On top of that people of colour and Indigenous people are disproportionately represented in such murder cases. For example, in British Columbia, Canada, Indigenous women account for 75% of all sex workers. This is related to the fact that Indigenous women are more likely to be vulnerable in Canadian society due in large to colonial history and intergenerational trauma. Unfortunately, even though many of us have heard of those types of cases, most go unnoticed because people in marginalised positions are often afraid to come forward, the perpetrators are strangers and, because of a racial and classist problem that police prioritise missing white middle class women instead of marginalised people (of colour). 

Yet another gendered aspect worthy of a closer look is the romanticisation of men serial killers. The latest example perhaps came following the release of the Netflix Series about Jeffrey Dahmer (Monster: The Jeffrey Dahmer Story) with young people sympathising and making fan videos about him on TikTok’s. This is not a new phenomena and men serial killers have regularly had fans and received floods of love letters. This is somewhat because they are portrayed as these anti-heros and “bad boys” who are excitingly sinister. And it doesn’t help that Hollywood hires actors like Evan Peters and Zac Effron (who are arguably very attractive actors) to play these notorious men, although of course some serial killers, such as Ted Bundy, have been described as charming and handsome. Even after Bundy had been arrested for murdering and raping over thirty young women and girls(!), he somehow kept his charm on and had a huge fanclub of young women and even got married whilst he was on trial. 

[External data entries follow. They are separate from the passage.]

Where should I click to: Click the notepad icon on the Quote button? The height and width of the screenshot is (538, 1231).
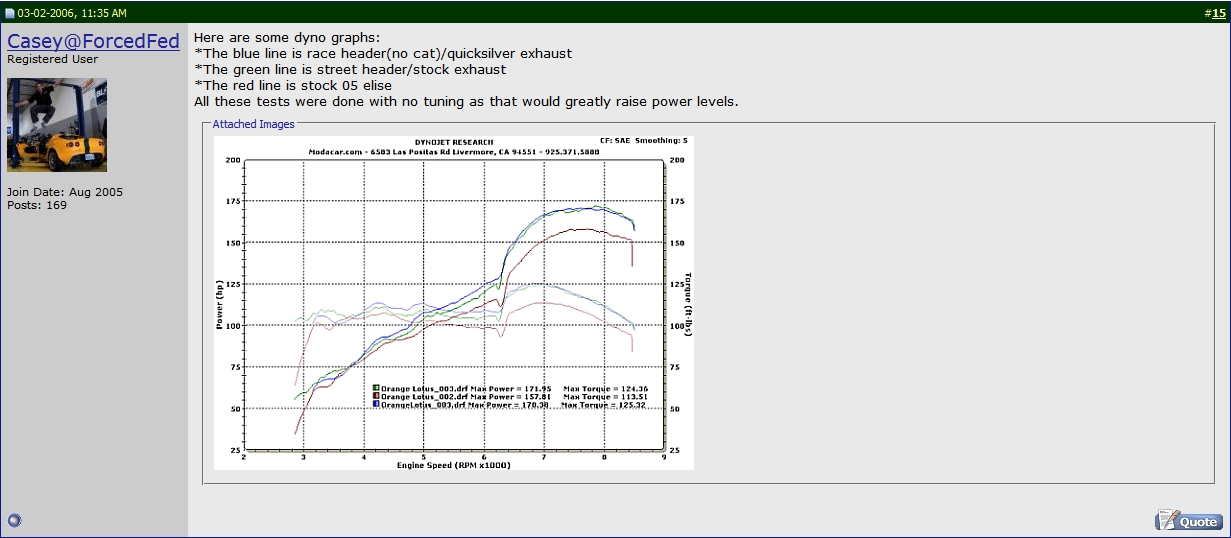1166,520
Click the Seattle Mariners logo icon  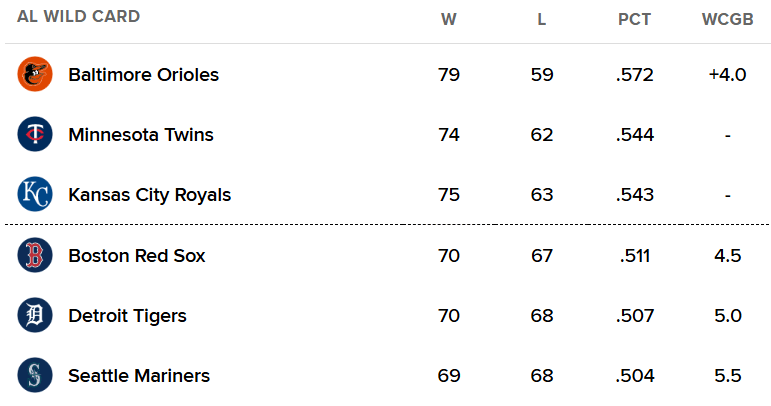(34, 376)
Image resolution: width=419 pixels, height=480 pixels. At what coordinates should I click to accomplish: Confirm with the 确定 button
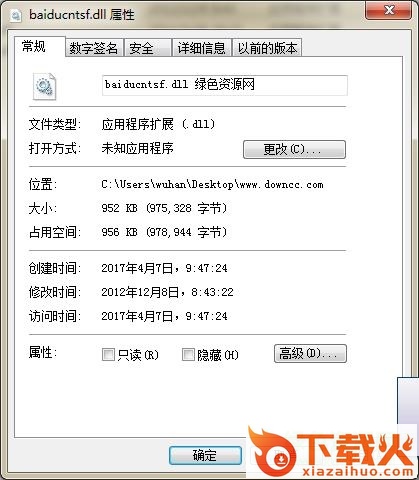[205, 455]
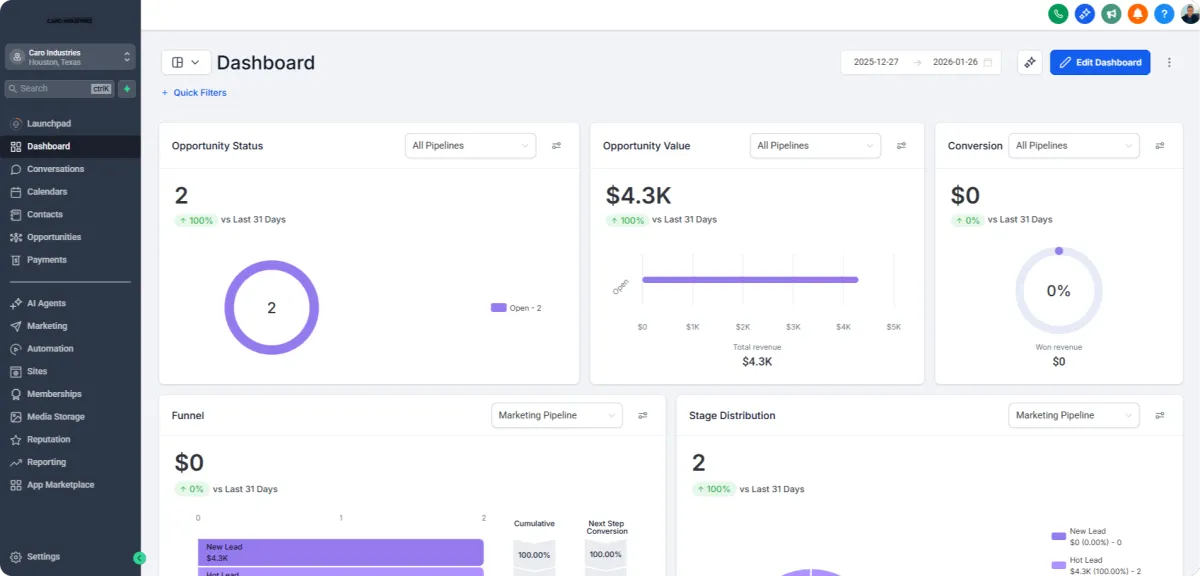Click the Open legend swatch in Opportunity Status

[499, 307]
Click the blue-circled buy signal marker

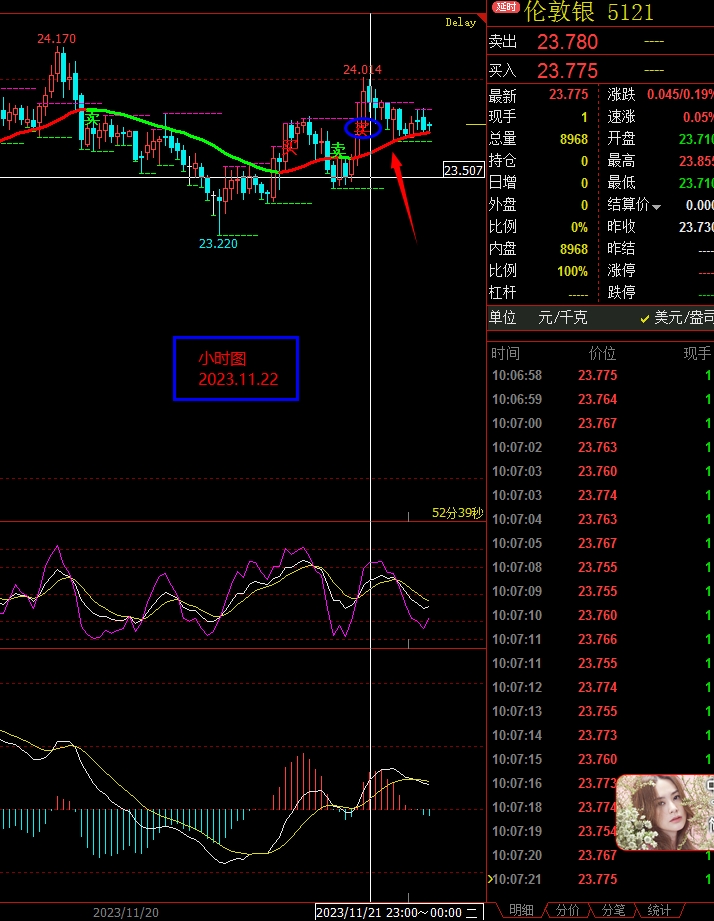coord(362,128)
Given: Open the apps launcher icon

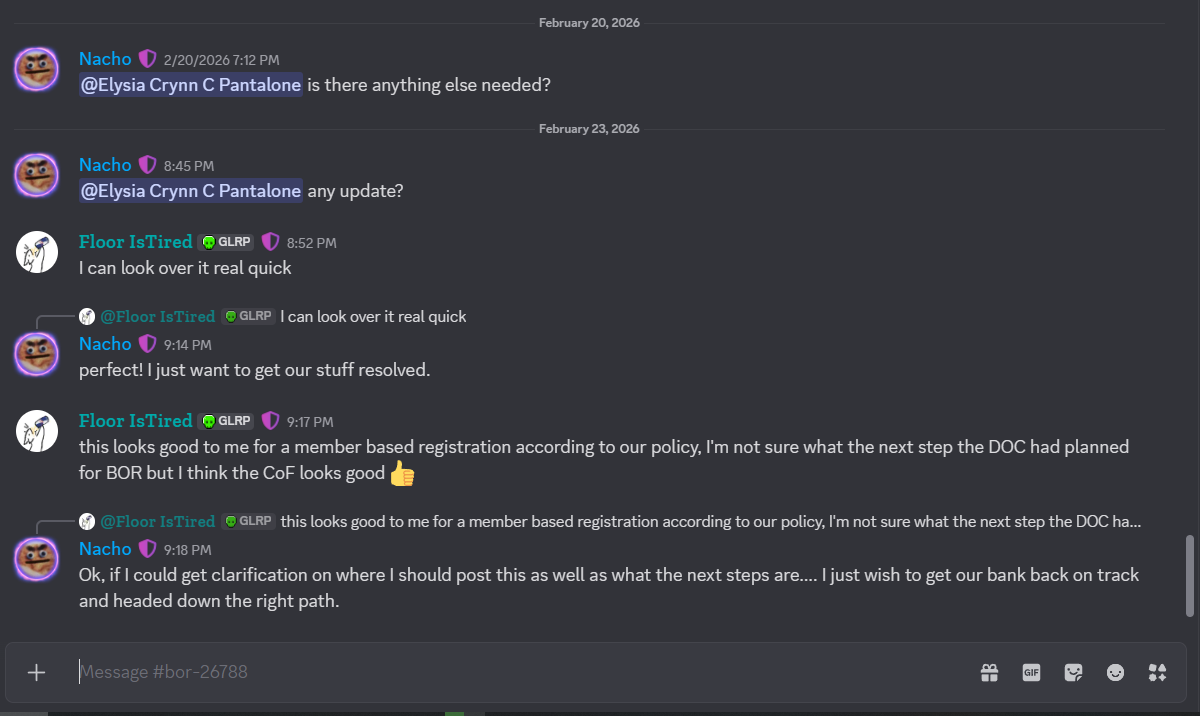Looking at the screenshot, I should tap(1157, 672).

It is of course complicated to understand why this happens but if we use the gender lens we can see that this is usually not happening in the cases of women serial killers. Perhaps, because men being violent is pretty normalised in our societies but women being violent isn’t? I wonder if that might play a role. Moreover, interestingly enough, women that have romantic heterosexual relationships with serial killers and end up becoming their partners in crime, would rarely have committed these types of crimes if they hadn’t met their partners. On the other hand, the men would probably not have become successful criminals if it wasn’t for their woman acolyte. This shows how men and women tend to have different roles in the commission of crimes, which are in many ways based on somewhat traditional gender roles. 

Overall, we can see that there are many systematic factors at play that need to be addressed. When it comes to gender stereotypes that dismiss the capabilities of people because of their gender, which demonstrates the importance of gendered research that can make authorities better equipped to prevent and solve these atrocious acts. Since many of these crimes disproportionately affect marginalised peoples and women, it also shows the importance of dismantling and rebuilding a system that does not protect us all.